I don't know if any of you are into pranks, but if you are I'd love to hear some of your personal best!
Here's one I pulled twenty years ago when I first moved to Florida.
When I first moved to Florida back in 92, I was skydiving a lot. An old friend from New York who I use to jump with called to say he was coming to Florida on vacation and wanted to make a few jumps with me while he was here.
When he got into town I met him out at the drop zone along with his cousin Joe who was tagging along. My friend Perry and I made two jumps at the end of the day and before they headed back to Orlando, I invited them back over to my place for pizza and a few beers. Then after a couple of beers, his cousin Joe pipes up; skydiving doesn't look all that hard to do? I said oh really, why don't you make a tandem jump while you're down here? You're in the perfect place to make your first skydive.
He had a few beers and I knew that's what was doing the talking. They left and planned on coming back the next day. So the following day they show back up on the drop zone and Joe has a **** eating grin on his face and tells me that he signed up for a tandem jump. I said that's great! I’ll be sure to get on the same plane and follow you out in freefall.

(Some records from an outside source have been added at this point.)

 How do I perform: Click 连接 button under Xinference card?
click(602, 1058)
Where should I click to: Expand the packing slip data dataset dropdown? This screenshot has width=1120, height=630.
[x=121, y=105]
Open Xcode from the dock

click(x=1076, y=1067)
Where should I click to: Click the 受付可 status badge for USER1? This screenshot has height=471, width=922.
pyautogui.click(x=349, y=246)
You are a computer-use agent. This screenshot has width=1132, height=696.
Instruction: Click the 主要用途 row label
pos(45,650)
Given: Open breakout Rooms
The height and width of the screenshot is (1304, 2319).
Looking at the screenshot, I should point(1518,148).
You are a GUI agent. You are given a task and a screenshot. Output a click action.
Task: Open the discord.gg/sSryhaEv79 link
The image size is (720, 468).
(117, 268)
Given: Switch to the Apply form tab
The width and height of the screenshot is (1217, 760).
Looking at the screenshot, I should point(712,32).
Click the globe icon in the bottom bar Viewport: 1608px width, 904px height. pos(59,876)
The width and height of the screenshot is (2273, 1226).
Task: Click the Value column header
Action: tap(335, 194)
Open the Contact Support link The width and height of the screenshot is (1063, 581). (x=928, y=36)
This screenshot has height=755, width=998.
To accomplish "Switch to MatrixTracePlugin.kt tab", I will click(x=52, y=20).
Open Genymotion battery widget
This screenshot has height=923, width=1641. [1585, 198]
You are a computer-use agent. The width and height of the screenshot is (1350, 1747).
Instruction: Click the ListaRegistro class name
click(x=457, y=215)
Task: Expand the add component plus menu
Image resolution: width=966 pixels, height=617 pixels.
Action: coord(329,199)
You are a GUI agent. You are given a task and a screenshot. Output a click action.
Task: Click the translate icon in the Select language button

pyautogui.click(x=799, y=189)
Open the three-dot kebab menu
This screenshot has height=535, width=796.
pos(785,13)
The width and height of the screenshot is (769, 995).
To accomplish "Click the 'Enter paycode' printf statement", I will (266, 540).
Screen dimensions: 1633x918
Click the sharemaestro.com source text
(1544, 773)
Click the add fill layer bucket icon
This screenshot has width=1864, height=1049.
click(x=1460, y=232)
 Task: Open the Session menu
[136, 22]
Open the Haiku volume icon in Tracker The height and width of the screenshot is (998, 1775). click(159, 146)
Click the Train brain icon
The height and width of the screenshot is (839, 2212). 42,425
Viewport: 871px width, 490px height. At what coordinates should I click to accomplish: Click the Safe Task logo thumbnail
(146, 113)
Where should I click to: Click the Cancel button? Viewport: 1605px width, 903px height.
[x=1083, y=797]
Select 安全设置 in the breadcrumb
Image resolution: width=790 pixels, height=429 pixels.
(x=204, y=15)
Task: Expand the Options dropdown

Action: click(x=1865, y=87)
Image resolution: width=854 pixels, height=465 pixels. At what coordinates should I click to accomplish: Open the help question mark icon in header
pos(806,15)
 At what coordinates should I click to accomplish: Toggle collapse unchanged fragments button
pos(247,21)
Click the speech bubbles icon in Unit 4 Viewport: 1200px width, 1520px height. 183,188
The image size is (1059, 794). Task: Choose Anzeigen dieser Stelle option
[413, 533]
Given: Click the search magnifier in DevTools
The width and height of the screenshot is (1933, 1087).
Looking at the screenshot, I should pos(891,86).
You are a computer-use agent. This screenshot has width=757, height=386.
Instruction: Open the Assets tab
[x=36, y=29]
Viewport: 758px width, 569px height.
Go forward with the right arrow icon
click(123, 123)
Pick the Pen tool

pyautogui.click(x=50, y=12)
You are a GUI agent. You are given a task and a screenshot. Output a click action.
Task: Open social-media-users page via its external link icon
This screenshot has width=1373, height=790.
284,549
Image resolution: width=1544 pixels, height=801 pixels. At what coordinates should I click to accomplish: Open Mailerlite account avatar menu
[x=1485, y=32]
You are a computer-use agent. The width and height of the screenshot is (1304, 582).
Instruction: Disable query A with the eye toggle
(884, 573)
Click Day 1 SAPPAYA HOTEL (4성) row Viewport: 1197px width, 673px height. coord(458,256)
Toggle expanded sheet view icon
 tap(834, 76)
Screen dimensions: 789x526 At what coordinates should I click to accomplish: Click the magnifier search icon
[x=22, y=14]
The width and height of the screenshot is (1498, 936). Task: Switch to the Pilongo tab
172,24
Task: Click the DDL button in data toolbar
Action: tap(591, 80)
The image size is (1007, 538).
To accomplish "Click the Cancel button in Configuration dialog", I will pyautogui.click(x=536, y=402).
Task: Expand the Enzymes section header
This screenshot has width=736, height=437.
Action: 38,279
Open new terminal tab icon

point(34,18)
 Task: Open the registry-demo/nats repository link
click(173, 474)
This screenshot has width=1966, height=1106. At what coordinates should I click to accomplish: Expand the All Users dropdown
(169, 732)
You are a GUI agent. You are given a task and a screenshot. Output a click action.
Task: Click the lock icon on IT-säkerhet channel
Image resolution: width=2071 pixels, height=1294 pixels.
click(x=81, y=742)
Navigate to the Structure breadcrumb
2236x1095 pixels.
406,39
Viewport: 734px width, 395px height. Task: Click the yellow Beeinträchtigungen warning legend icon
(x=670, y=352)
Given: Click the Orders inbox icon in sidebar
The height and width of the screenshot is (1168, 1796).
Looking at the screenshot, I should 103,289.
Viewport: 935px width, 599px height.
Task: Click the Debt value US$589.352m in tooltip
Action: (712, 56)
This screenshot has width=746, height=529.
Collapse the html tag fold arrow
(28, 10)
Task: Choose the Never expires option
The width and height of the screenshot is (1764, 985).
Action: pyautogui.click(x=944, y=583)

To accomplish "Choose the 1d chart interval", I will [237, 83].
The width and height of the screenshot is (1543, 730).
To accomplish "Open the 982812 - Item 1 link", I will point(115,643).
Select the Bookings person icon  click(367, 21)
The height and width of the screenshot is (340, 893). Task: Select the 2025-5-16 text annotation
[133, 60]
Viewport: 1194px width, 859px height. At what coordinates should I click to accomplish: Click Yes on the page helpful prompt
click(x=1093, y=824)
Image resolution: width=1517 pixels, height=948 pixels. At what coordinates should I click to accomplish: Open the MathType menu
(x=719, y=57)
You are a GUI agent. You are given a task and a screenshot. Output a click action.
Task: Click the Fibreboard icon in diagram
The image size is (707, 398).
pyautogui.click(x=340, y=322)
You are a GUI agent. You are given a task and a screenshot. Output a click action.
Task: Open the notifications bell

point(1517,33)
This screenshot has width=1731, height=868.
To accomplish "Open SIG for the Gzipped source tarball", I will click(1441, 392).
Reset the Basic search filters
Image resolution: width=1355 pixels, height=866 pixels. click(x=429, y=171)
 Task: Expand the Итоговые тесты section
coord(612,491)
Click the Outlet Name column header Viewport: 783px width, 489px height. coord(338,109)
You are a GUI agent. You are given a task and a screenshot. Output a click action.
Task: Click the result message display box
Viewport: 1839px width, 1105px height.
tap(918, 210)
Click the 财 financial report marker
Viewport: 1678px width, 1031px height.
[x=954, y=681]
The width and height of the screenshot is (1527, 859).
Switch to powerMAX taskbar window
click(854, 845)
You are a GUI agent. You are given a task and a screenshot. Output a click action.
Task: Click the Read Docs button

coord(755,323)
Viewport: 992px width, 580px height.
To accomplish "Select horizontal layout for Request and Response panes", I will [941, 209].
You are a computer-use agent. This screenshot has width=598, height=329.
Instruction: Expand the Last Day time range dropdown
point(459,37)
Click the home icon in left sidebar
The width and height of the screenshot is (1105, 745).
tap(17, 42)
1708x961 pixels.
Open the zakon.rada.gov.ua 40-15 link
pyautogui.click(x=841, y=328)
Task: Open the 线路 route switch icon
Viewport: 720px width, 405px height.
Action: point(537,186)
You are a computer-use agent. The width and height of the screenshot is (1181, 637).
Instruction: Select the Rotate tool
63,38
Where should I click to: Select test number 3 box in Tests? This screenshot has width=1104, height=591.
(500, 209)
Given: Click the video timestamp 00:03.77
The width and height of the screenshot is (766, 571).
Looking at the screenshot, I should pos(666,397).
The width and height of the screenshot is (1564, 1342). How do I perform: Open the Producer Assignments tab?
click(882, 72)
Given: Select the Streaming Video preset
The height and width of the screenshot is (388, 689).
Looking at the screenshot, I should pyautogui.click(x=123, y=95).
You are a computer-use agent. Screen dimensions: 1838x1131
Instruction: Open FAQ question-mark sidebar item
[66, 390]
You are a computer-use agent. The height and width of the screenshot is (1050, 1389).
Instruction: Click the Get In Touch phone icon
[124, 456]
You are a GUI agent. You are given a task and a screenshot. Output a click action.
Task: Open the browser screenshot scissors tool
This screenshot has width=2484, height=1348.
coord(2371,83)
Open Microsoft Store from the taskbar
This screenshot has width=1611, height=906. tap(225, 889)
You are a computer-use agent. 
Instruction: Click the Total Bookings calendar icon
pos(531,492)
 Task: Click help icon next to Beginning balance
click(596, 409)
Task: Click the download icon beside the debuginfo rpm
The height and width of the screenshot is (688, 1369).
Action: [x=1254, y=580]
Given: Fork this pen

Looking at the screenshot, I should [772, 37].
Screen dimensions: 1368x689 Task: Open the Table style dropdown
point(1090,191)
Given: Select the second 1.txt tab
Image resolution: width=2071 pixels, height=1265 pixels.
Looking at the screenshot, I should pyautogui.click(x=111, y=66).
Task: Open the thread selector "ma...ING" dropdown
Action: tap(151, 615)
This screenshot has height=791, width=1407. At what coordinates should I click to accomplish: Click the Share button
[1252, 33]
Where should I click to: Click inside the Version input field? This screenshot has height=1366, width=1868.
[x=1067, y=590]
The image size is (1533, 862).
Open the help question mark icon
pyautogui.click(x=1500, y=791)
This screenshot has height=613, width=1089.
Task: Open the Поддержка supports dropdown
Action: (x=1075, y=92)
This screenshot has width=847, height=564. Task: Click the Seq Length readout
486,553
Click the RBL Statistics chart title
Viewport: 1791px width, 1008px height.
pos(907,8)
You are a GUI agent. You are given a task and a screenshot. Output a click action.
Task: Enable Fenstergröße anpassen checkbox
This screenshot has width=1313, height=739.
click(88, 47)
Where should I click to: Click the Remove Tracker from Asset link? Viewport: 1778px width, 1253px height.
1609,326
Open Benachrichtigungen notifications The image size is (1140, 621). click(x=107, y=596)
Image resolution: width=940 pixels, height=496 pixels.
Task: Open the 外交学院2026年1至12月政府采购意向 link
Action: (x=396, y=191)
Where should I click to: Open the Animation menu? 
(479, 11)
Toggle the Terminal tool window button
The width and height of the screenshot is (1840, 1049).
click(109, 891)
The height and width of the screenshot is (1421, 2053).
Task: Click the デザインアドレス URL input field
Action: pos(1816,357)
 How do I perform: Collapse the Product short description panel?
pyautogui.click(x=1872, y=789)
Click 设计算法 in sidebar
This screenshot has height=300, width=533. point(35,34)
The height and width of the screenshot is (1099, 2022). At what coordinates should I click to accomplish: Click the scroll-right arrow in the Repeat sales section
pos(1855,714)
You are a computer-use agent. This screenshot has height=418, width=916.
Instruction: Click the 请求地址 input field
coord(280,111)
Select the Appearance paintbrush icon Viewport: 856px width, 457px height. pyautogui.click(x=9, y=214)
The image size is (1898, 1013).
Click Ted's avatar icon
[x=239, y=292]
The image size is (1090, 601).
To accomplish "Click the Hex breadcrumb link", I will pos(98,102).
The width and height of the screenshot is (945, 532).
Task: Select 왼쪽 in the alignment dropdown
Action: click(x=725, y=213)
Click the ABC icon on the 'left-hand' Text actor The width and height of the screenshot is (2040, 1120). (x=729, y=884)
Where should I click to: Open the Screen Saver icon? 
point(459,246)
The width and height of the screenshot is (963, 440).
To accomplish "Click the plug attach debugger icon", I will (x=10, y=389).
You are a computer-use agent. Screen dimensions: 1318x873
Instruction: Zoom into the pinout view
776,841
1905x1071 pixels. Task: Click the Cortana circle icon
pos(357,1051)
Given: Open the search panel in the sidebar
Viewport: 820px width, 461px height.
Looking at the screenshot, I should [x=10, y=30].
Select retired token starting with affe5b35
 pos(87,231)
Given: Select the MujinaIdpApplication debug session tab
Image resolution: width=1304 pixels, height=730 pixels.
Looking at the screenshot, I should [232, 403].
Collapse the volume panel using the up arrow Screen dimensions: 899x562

While he was getting his instructions I started to walk over at the very end and his tandem instructor, Graham, a good friend of mine was telling Joe to meet him in the classroom when manifest gave the thirty minute call for load twelve, so he could get "geared up".
As Joe and I were walking away he asked me what gear he would need. So in a serious straight face I said...You'll need to be fitted for a jumpsuit, helmet, condom, gloves and goggles. He hesitated for a brief minute and then asked me what the condom was for? I told him that Pheonix-Zhills was the first drop zone in the country to institute a "safe" skydiving policy. At that time all you heard on the news was the risk of getting aids.
I explained to him that while not all of the time, on some jumps the experience can be so intense that you might accidentally have an orgasm in free fall. The condom was to protect the tandem master from any potential accidental spillage. He said oh, I never would have realized that with a smile on his face.
Hook, sinker and line.....
I ran into the gear store and bought a gag condom off of the counter. I think it was the Magnum super sensitive ultra ribbed giggler model. I then went to see Graham his instructor and explained that Joe was aware he was required to wear a condom on his first tandem jump. Graham just looked at me and shook his head in disbelief. About ten minutes later the call came out and in comes Joe through the classroom door.
Graham walked over to the wall of hanging jumpsuits and sized up Joe. He then reached down into his box of goodies and handed Joe the condom. With a confused look on his face, Joe asked where he would put it on. We instructed him to go to the bathroom and when he got back we would finish putting the rest of his gear on.
At this point I did a 180 turn out the door. I made it about thirty feet out of the building and I dropped to the ground in tears laughing so hard I couldn’t get my breath back. No sooner was I on the ground when about two hundred of my skydiving buddies come running over to see if I was okay. After I told them what was going on, all two hundred skydivers on the DZ that day knew about the guy who was getting ready to skydive while wearing a condom for his protection.
We got the call to board the plane and I have never seen anyone so terrified in my life, he was white as a ghost. In the plane on the ride to altitude he had this intense look of fear and dread. His knuckles where white and I could tell he was having difficulty breathing. Finally on jump run at 13,000 feet we made our way to the door. He had to be pushed out. I gave them a few seconds head start and then proceeded to dive down to them at 200 mph. I came face to face with Joe not more than a foot from his face. His eyes were bulging out and I knew he was in a state of shock. I was sticking my tongue and making stupid faces at him the entire time and he looked as though he couldn't even see me.
I turned and tracked away from them right before opening. I spiraled down under canopy to the ground as fast as I could. It turned out he hyperventilated and passed out under his parachute. The landing for them was a butt slider. He was lying on the ground still in shock when fifty or sixty skydivers came running over to him. When he opened his eyes, another skydiving friend of mine who was a Brit yelled out to Joe, well did you cum? His simply mumbled, I’m not sure!
That day Joe left the drop zone never realizing that he was the butt of my joke. Fifteen years later I still run into old skydivers who were there that day and remember Joe Grimaldo!